Exo-1-methyl-4-(1-methylethyl)-7-oxabicyclo[2.2.1]heptan-2-ol

Administrative data

Endpoint:

in vitro gene mutation study in bacteria

Type of information:

experimental study

Adequacy of study:

weight of evidence

Reliability:

2 (reliable with restrictions)

Rationale for reliability incl. deficiencies:

comparable to guideline study with acceptable restrictions

Data source

Materials and methods

GLP compliance:

yes

Type of assay:

bacterial reverse mutation assay

Test material

Method

Metabolic activation:

with and without

Metabolic activation system:

S-9 fraction of rat liver homogenate obtained from Aroclor 1254-treated Sprague Dawley rats

Test concentrations with justification for top dose:

50, 167, 500, 1667 and 5000 µg/plate

Vehicle / solvent:

water

Controlsopen allclose all

Details on test system and experimental conditions:

METHOD OF APPLICATION: in agar (plate incorporation)

DURATION
- Exposure duration: The plates were incubated for 48 - 72 hours in the dark at 37 °C

NUMBER OF REPLICATIONS: 3

PRELIMINARY TOXICITY SCREEN:
The preliminary toxicity screen for the Ames Assay performed without metabolic activation used two of the histidine auxotrophs of S. typhimurium, TA 1538 and TA 100. The preliminary toxicity screen was designed to determine at which levels the compound exhibits toxic effects to the S. typhimurium tester strains. The test compounds was prepared to a concentration of 50 mg/mL and five different levels tested for toxicity. Top agar, used as an overlay, was reconstituted into molten state and supplemented with 0.5 mM histidine - 0.5 mM biotin at a volume of 0.1 mL/mL of agar, and maintained at 45 °C until used. Sterile glass tubes with kaputs were labeled and placed into a Fisher Isotemp Dry Bath at 45 °C. All control and treated tubes and plates were done in duplicate.
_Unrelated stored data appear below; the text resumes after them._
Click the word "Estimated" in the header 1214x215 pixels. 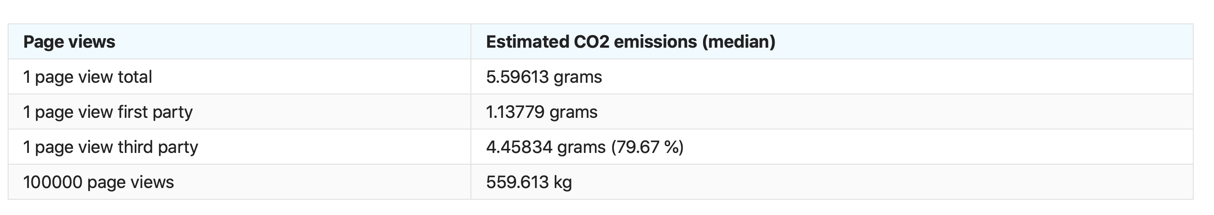527,42
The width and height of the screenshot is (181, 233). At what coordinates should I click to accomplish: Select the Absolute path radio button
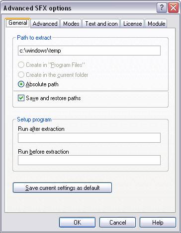coord(21,84)
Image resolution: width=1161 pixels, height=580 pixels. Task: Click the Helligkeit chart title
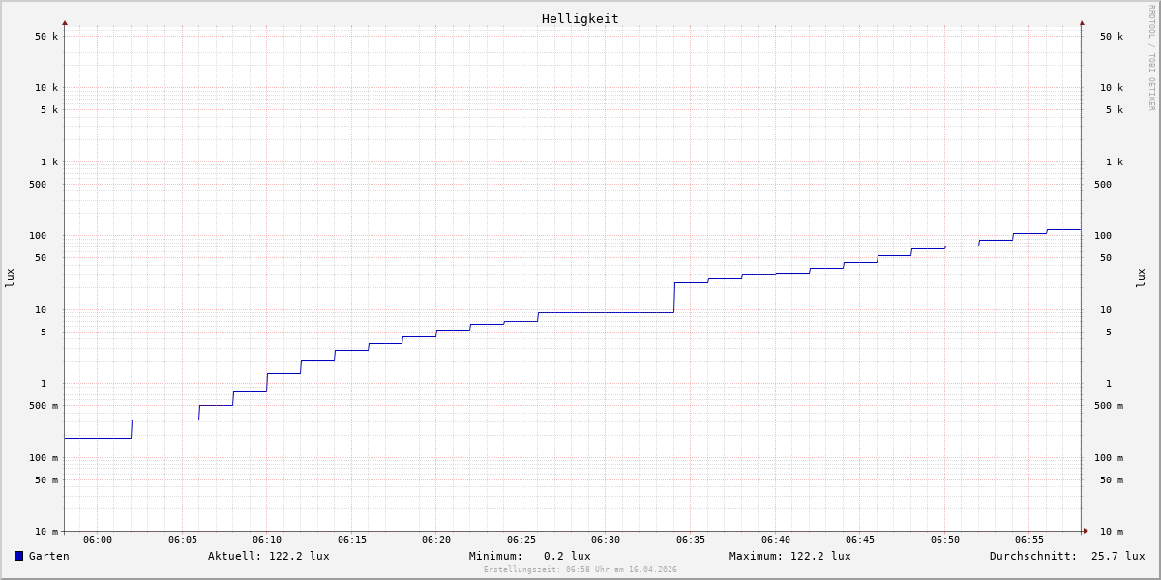pos(580,18)
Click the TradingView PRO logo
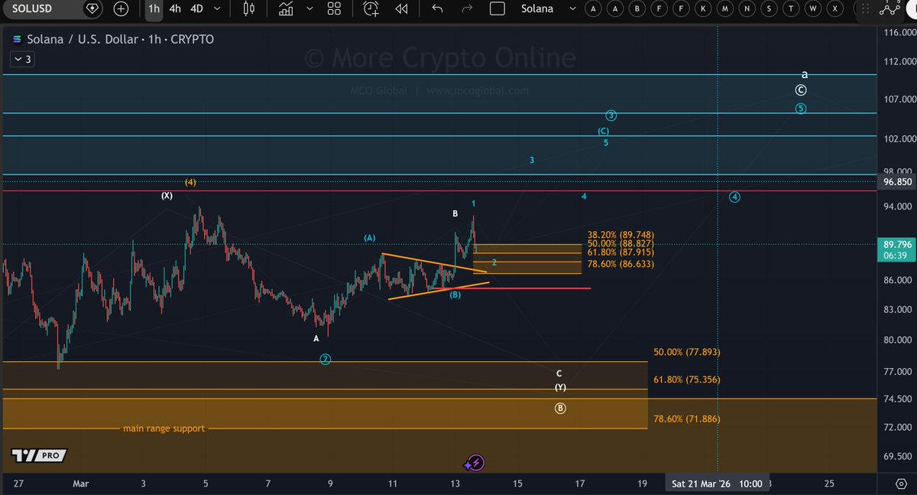 38,456
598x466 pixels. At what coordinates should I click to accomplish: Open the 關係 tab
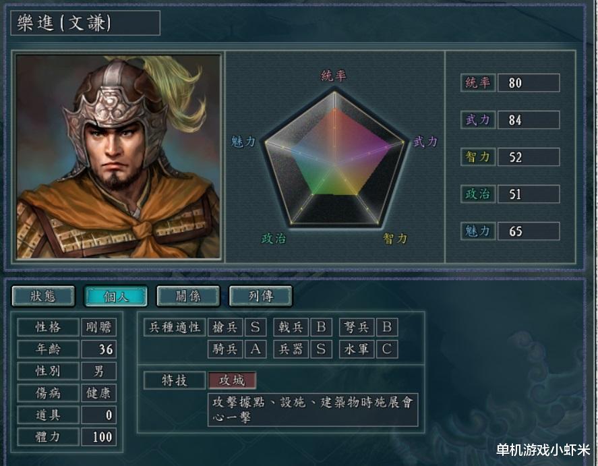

Using sterile technique, the following were added to each tube: 2 mL aliquotes of top agar solution, 0.1 mL of tester strain and 0.1 mL of the appropriate concentration of the test compound. The tubes were vortexed and poured onto minimal glucose plates. The sample was evenly distributed on the plate, and the top agar overlay was allowed to harden. The same procedure was repeated for each tester strain. Within an hour the plates were inverted and placed in a dark 37 °C incubator. The plates were uncubated for 48 hours following which the background lawn and spontaneous revertants were observed and scored as normal growth, inhibited growth or no growth. Inhibition was scored by the presence of pindot colonies and the absence of a confluent lawn of bacteria.

Evaluation criteria:

A positive result is defined as a reproducible, dose-related increase in the number of histidine-independent colonies with at least one dose point inducing a mutant frequency value that is two-fold the solvent control value. Significance at the 95% confidence limit is determined by the program developed by Moore and Felton (1983). This program applies a linear regression analysis to the data points and any P value greater than 0.05 is considered significant. In addition, the greater the P value, the higher the probability that the data points fit a linear response. This dose-response relationship accasionally necessites slight modification of the original doses in a repeat assay. Alternatively, if the solvent control is within the 95% confidence limits of the test chemical procedures the highest increase equal to or greater than three times the solvent control value, the test chemical is considered positive. A negative result is definied as the absence of a reproducible increase in the number of histidine-independent colonies.

Results and discussion

Any other information on results incl. tables

Table 1: Results of the Ames test with the test item

Test item	Mean spondaneous revertants/plate
	TA 1535	TA 1537	TA 1538	TA 98	TA 100
Without metabolic activation (-S9)
Solvent control; H2O	20±6	11±2	12±3	26±6	134±13
50	24±8	12±3	7±12	34±5	146±17
167	17±3	11±4	8±4	34±6	139±34
500	21±6	13±4	11±2	28±3	148±14
1667	18±1	10±2	8±3	25±6	149±17
5000	22±4	12±4	12±4	27±3	118±16
Positive controls
Sodium azide	443±30*				516±50*
9-Aminoacridine		520±100*
2-Nitrofluorene			319±26*	273±14*
With metabolic activation (+S9)
Solvent control; H2O	17±2	11±2	17±1	35±1	112±31
50	18±1	14±1	15±1	40±3	122±110
167	23±7	19±6	18±6	29±7	133±4
500	13±5	16±3	17±5	49±114	117±12
1667	15±2	10±4	17±3	34±6	113±10
5000	18±6	16±3	18±5	39±4	120±23

Applicant's summary and conclusion

Conclusions:

Under the conditions of this Ames test die test substance did not induce gene mutation in strains TA 1535, TA 1537, TA 1538, TA 98 and TA 100 of Salmonella typhimurium with and without metabolic activation.